• [Exercise description] Wherever the line with "Task: Click the" sits in the listing below, transcribe from it up to and including the line with "The width and", exactly, and leave the remaining lines out.

• [Data supplied]
*** Block opens ***

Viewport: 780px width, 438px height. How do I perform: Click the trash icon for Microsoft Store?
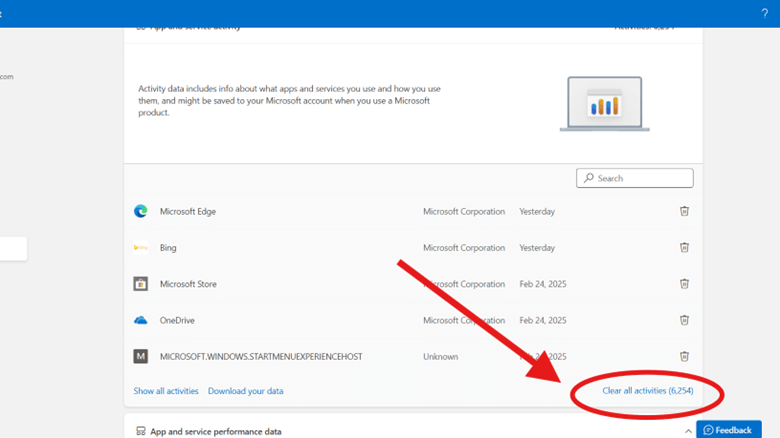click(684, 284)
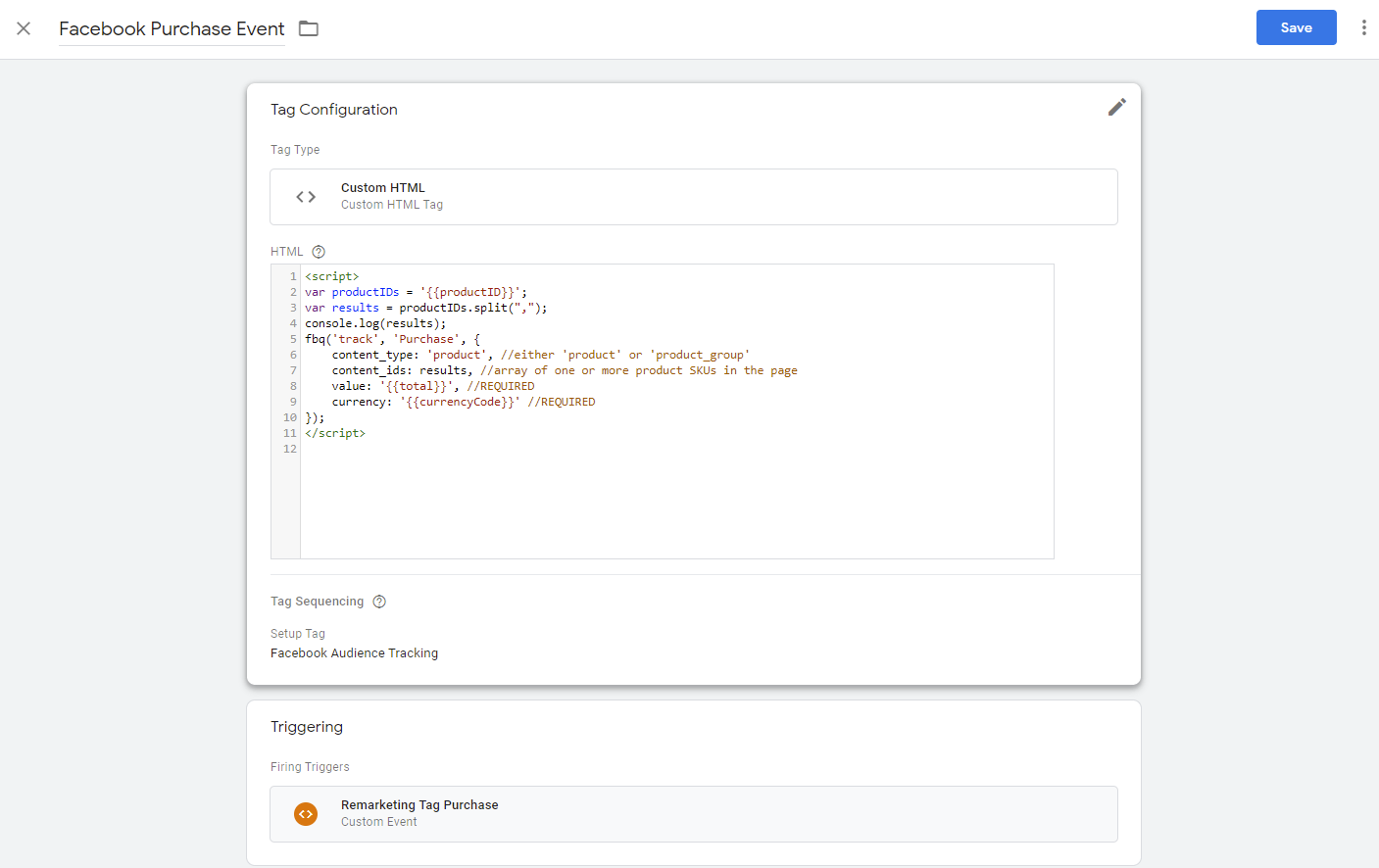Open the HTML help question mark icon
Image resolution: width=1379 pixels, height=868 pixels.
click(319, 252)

*** Block closes ***
*** Block opens ***

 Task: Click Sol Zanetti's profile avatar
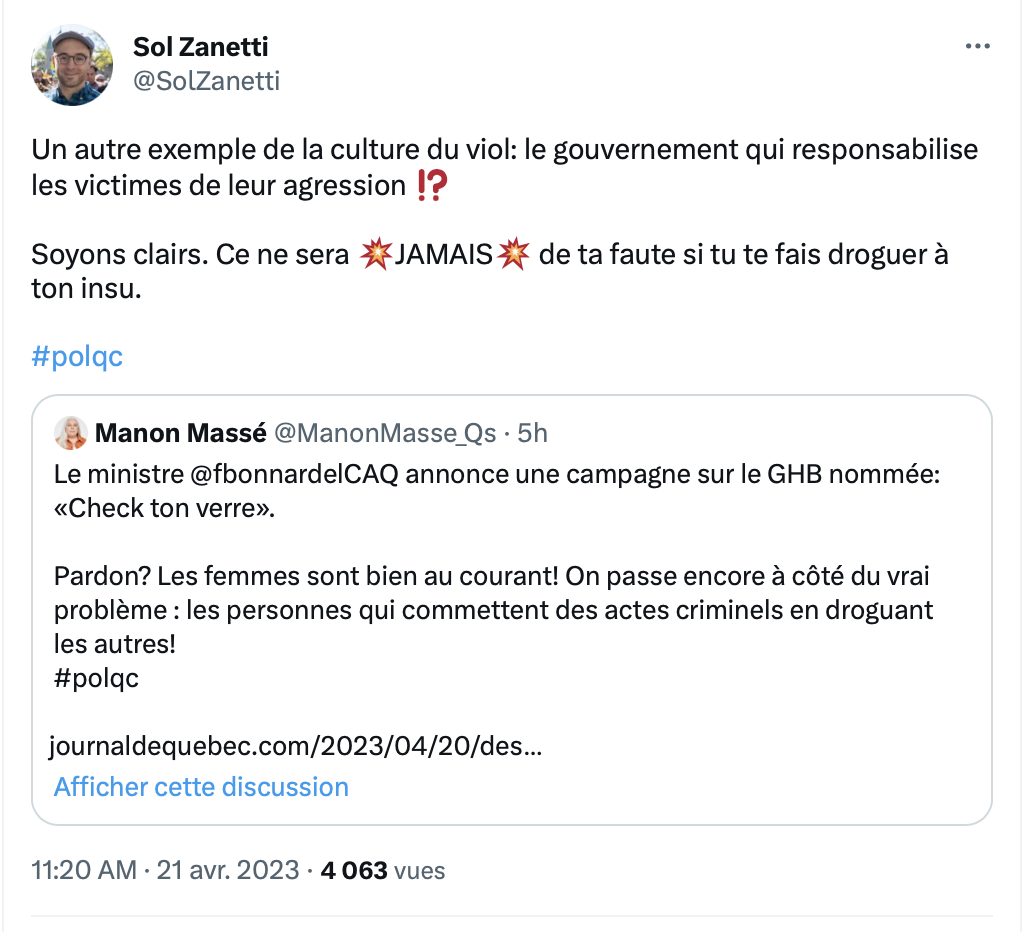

*** Block closes ***
*** Block opens ***

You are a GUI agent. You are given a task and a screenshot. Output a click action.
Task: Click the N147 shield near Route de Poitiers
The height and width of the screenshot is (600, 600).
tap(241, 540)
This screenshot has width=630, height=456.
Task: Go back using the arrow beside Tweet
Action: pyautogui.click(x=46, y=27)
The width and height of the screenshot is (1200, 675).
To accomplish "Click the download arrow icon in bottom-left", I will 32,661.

*** Block closes ***

• [Your response]
Task: Click the N147 shield near Route de Poitiers
The height and width of the screenshot is (600, 600).
tap(241, 540)
This screenshot has width=630, height=456.
Task: Go back using the arrow beside Tweet
Action: pyautogui.click(x=46, y=27)
The width and height of the screenshot is (1200, 675).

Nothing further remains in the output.